人恋しさ

旧交を温めた時に、久しぶりに人と話す楽しさを思い出せた。

普段からなんでもない話をする相手がいないわけではないけれど、同僚であったり元同僚であったり同業の人であったりでなんとなく気を張るような気がする。

あと、雑談ですらないただ話を放ってそれを受け止めてもらう だけ の行為がほしい時があるけれど、Slackとかでは難しく感じる。
絵文字のリアクションはまだましだけど、あれもだいぶ受け手の発信という毛色が強い。

自分でもなぜかよくわからなかったが、7年ぶりに会った友達には実家の飼い犬が亡くなった話をしたくなった。からした。
話したからといって自分の中のモヤモヤが晴れました!とかそういうこともなく、ただちょっとだけしんみりしただけで終わった。友達はもっと気まずかったかもしれないから申し訳ないと思う。でも嬉しかった。
こういう話をできる相手・できる場所というのはそう多くない。
その友達だからということもあるかもしれないし、人手で賑うアーケード街を歩きながらならこういう話もできる気がしたからかもしれない。
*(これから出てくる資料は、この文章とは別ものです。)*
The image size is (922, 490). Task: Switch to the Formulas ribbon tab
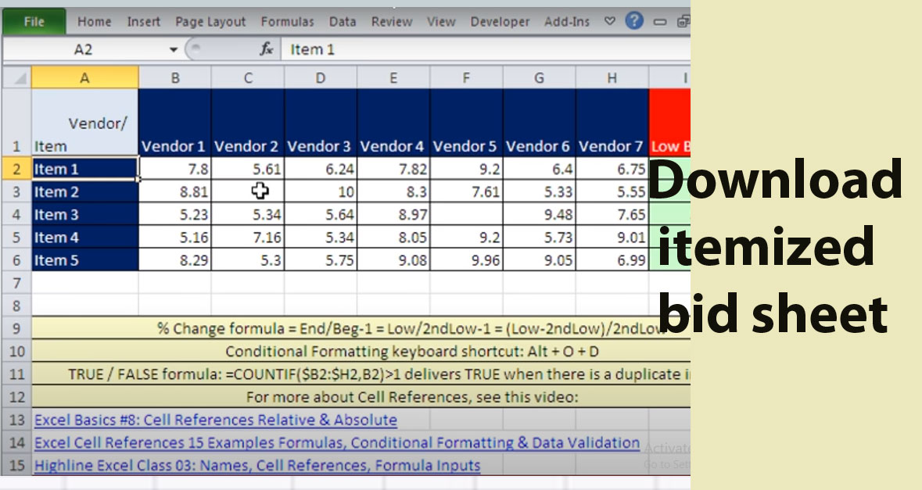[x=287, y=21]
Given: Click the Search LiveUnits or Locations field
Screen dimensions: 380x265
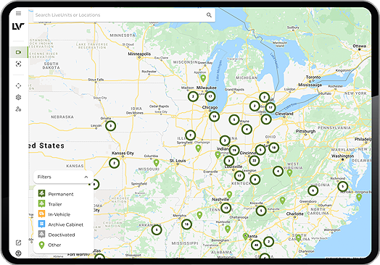Looking at the screenshot, I should pyautogui.click(x=120, y=15).
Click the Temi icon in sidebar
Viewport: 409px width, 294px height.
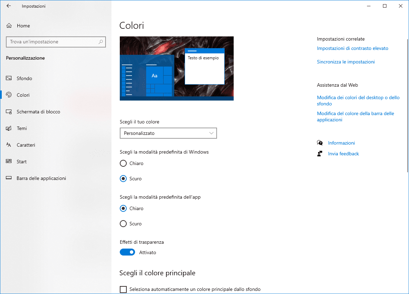click(9, 128)
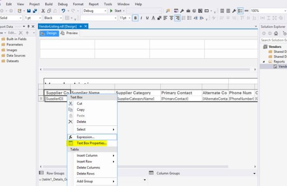Click the Search Solution Explorer field
The height and width of the screenshot is (186, 287).
click(x=273, y=40)
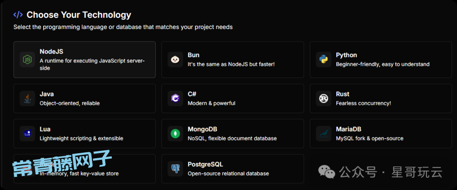
Task: Click the purple C# logo icon
Action: click(x=175, y=98)
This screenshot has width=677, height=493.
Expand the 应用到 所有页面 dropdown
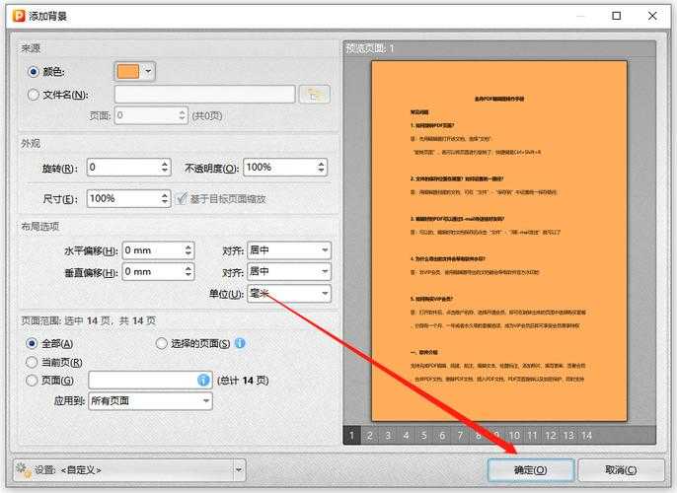tap(150, 401)
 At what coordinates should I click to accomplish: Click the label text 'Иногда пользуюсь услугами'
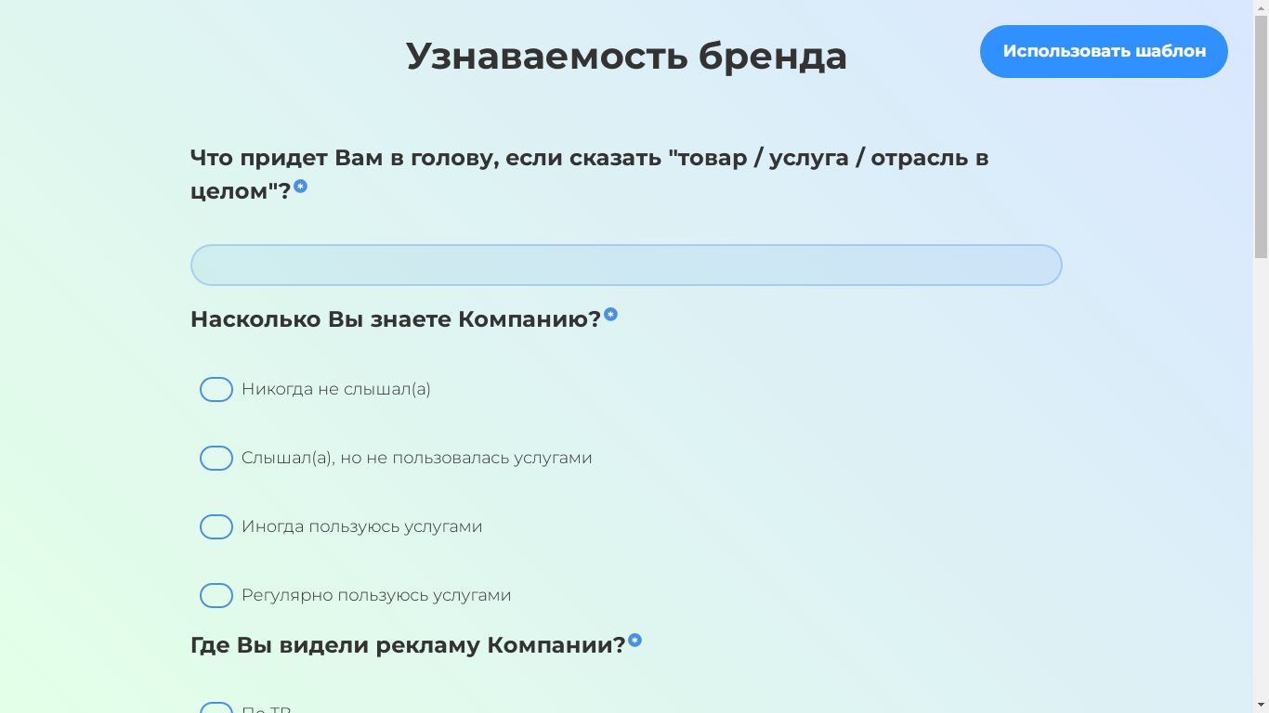(x=360, y=526)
こういう話ができる相手を友達と言うのなら、友達は少ないな。でもゼロじゃなくなったから良いかとも思う。

この連休は元同僚だったり十年来の友人その1・その2だったり、旧交を温めるとでもいうべき日々だった。

人との関係は定期的に連絡を取り合ったりしないと揮発してなくなってしまうものだという価値観で生きているので、1年半くらい前に辞めた元同僚とかはともかく、特に7年近く会っていなかった友人は、そもそも友人と呼んで良いものか悩むくらいだった。
自分が相手のことを親しい関係だと思えなくなるというより、自分が相手から親しい関係だともはやみなされていないとたやすく想像できてしまう。友人と呼ぶと「えっ」という顔をされそうで、実際にそうなると悲しいから「知人」だと思って接したほうがいいのではとか、ぐるぐる考える。
別に喧嘩したとかでもないから、関係を「回復」させようにもわかりやすいきっかけがないからなおさら悩む。

だったら日頃から連絡をとるなりすれば良いというのは、それはそうかもしれないけれど、時が下って今この時においてはまったく意味のない話なので、とにかく悩むしかなかった。
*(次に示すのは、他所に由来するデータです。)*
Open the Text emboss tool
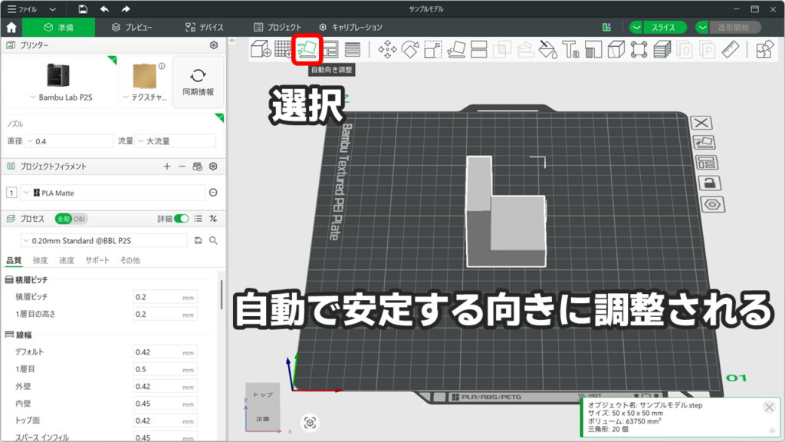Image resolution: width=785 pixels, height=442 pixels. point(570,50)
そもそも会わない? って連絡するのもぎりぎりまで悩んだし、連絡して返事がきてからも「きっと連休だしなんだかんだ都合が悪くて断わられるだろうから」と言い聞かせて確認する決心がつくまで2時間半くらい時間がかかったし、その間、メッセージのプレビューが映るスマフォの通知は見れなかった。

だから会おうよって返事だった時はすごく嬉しかったし、そしてこんなに遅くなってごめんって気持ちにもなった。まあ返事が遅くて失礼なのは都合が悪かった時も変わらないんだけど。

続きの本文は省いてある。